In December, a federal district court judge in Texas ruled the ACA’s individual mandate was unconstitutional and inseverable from the rest of the statute.

Because the Trump administration joined the 20 GOP-led states in attacking the law, the House under Democratic control said it had a right to intervene.

“Indeed, federal law provides that the Attorney General has a right to intervene in litigation to defend the constitutionality of an Act of Congress, and it empowers the House and/or the Senate to intervene to defend a statute on the rare occasions in which the Attorney General fails to do so,” the House argued.

Though Southwick called the House’s argument questionable, he said a ruling on whether the House has a right under federal law to intervene in the case is unnecessary.

“In the absence of any other federal governmental party in the case presenting a complete defense to the Congressional enactment at issue, this court may benefit from the participation by the House,” he said. “In the context of this case, the motion to intervene was not untimely.
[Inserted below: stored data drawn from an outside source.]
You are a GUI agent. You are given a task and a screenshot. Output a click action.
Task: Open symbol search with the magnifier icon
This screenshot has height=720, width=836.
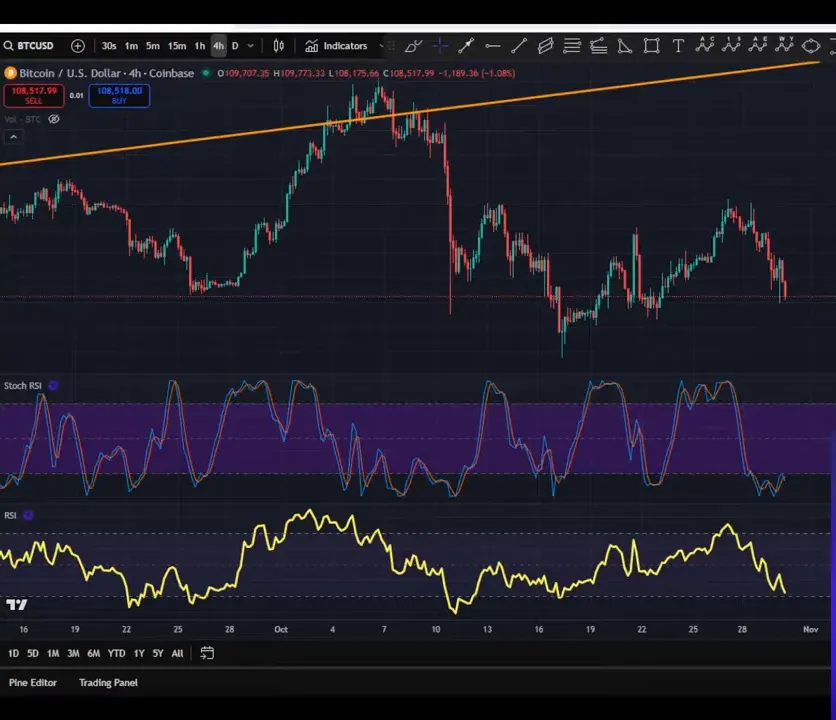pyautogui.click(x=10, y=45)
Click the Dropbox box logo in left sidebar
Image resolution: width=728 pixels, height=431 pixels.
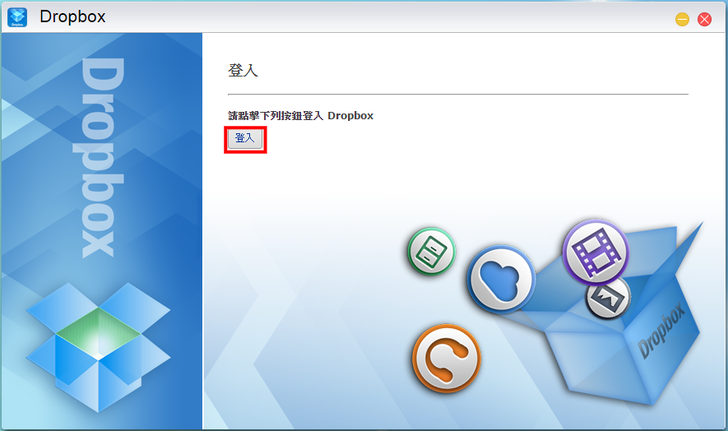pos(98,347)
Further, intervention will not unduly delay or prejudice the rights of the original parties.”

The Democratic States had asked the appeals court to hear their case as soon as possible.

"The ACA restructured nearly one-fifth of the nation’s economy, and is a central pillar of our healthcare system,” they argued in court documents. “A wide range of fiscal, regulatory, and individual decisions depend on the outcome of this appeal.”

Southwick, a George W. Bush appointee, denied that request without explanation.